I wish it could be otherwise, and perhaps the outpouring of public outrage and support since Sunday will lead to what we both hope for. But I am fearful when I see the indifference that you have already experienced, when a subway car playing footage of handcuffed students does not cause anyone to look up from their mobile phones. I was stricken when, on Sunday night when tear gas caught me blocks away from the protest, I looked up with stinging eyes to see the swarms of people glassed inside the Apple Store, furiously shopping. If these scenes make me despair, and I’m not even a Hong Kong citizen or a permanent resident, what can it mean for you? I am afraid for your loss of faith. On Saturday, a local friend who is a parent and a teacher wept as she wondered aloud why it is that the students are leading and where the grown-ups are. And I cry with her because I don’t know what to do either. But I also wonder if the people you describe as unfeeling, if the parents you describe as too self-interested, if they too weep in the dark.

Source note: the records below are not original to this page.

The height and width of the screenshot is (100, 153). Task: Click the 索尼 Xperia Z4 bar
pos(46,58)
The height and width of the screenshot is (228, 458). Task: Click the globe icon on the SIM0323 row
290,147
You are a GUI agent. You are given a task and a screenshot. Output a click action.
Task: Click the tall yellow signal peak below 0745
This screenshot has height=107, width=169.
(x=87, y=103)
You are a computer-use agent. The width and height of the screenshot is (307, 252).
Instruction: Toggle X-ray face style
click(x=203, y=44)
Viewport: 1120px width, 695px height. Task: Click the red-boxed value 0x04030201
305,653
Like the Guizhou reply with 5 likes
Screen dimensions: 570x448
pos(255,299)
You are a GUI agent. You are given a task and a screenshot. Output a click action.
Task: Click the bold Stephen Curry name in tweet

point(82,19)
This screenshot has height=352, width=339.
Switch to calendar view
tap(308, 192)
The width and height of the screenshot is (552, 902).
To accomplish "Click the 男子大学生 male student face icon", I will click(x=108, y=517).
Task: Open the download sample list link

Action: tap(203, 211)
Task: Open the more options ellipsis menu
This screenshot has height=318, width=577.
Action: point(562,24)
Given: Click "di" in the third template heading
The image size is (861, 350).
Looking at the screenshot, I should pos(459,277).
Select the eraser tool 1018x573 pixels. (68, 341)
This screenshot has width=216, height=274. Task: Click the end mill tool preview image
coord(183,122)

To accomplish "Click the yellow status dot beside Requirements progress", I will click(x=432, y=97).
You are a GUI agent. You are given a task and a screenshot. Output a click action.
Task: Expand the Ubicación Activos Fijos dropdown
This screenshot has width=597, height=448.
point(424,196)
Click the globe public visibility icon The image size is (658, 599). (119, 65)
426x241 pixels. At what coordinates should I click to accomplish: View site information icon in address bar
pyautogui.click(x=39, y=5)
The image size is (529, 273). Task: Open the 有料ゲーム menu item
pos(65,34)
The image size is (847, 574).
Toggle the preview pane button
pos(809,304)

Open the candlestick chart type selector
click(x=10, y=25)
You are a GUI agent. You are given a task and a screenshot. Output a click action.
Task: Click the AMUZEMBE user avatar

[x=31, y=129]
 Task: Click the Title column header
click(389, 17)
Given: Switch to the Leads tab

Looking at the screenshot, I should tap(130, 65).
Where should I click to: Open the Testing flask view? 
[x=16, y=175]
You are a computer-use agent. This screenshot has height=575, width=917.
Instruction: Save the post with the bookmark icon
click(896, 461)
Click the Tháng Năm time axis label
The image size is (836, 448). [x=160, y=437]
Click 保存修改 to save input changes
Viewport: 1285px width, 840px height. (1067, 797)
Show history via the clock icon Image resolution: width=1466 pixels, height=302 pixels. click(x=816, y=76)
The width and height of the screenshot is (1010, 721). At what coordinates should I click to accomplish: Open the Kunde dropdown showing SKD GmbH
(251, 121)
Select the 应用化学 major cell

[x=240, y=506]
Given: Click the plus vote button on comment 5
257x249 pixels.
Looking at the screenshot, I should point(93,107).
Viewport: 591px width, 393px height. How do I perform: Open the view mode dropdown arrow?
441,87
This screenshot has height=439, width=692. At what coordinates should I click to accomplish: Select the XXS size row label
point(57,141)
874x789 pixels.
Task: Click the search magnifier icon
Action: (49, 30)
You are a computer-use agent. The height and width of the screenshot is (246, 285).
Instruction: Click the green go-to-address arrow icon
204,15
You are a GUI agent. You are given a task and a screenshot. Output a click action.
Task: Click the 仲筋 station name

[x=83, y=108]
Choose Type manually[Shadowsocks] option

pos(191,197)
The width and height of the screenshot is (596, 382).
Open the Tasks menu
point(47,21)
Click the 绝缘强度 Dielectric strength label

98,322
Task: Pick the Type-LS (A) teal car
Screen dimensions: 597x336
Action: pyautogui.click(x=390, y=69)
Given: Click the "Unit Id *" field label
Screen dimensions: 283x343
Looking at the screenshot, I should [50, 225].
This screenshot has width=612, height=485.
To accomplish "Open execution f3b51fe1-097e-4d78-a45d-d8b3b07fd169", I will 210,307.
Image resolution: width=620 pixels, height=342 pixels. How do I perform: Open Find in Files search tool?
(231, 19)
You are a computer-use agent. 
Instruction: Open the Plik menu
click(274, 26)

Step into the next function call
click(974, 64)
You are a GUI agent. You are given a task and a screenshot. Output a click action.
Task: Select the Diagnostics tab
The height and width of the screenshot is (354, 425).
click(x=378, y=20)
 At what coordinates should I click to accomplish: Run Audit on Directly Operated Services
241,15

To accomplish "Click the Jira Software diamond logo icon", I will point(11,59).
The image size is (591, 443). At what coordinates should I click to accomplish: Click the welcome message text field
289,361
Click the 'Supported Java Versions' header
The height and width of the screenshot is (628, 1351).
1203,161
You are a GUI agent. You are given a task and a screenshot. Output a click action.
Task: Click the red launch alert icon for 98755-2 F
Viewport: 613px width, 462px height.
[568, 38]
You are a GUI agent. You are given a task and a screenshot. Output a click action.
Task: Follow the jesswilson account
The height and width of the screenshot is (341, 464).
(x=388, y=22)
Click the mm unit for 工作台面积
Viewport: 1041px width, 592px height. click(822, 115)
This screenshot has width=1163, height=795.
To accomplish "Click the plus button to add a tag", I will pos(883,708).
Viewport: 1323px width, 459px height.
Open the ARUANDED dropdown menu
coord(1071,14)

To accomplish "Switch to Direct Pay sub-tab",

Against my fear, I see that you hope, so I hope for you as well. I am hopeful that through this you will learn better how to teach yourself and teach each other. You want to raise everyone’s consciousness, including your own. You write to me that the boycott will lead your classmates to “break out of the ordinary style of learning, it will cultivate a platform for political consciousness, and it will give us first-hand knowledge of what it is like to face-off against the violence of political power.” This has turned out to be all too true; paper stars have been replaced by goggles, face masks, and umbrellas.
I hope that through this you will better understand Hong Kong society, even if it reveals many dark sides. I see that you are disappointed that not all students are on the boycott, but you join anyway. I know that you realize that there are barriers between the enthusiasm of the student leadership and the participation of the average student. You are heady with the idea that the student movement has set the wheels of Occupy Central into motion, but you are clear-headed enough to know that divergence among various leaderships must be carefully negotiated. Even now, as students dressed in black stream towards University Station and middle-aged women hold up signs by the entrance condemning police violence, you are uncertain of a future course. You have just come to my office to confess that the students are exhausted, that you do not know how much more they can take.
If my fears lie in seeing you as still too young, my hopes rest in your being able to stand on your own. In the past weeks you have taught me a great deal, and I know that you are not naive. Some of you openly state that boycotting classes won’t bring true universal suffrage. Some of you maintain that beyond the horizon of these weeks, resistance may one day bring Hong Kong an electoral system that can truly serve the people. In the meantime, my hope is one that you have expressed, that you will “stop for a moment and think about what [you] can do for Hong Kong,” that this experience will enliven how you pursue your studies and your future. Not all of you must be activists, but I hope that you will be active, that the flame you carry today will illuminate your way, in darkness and in light.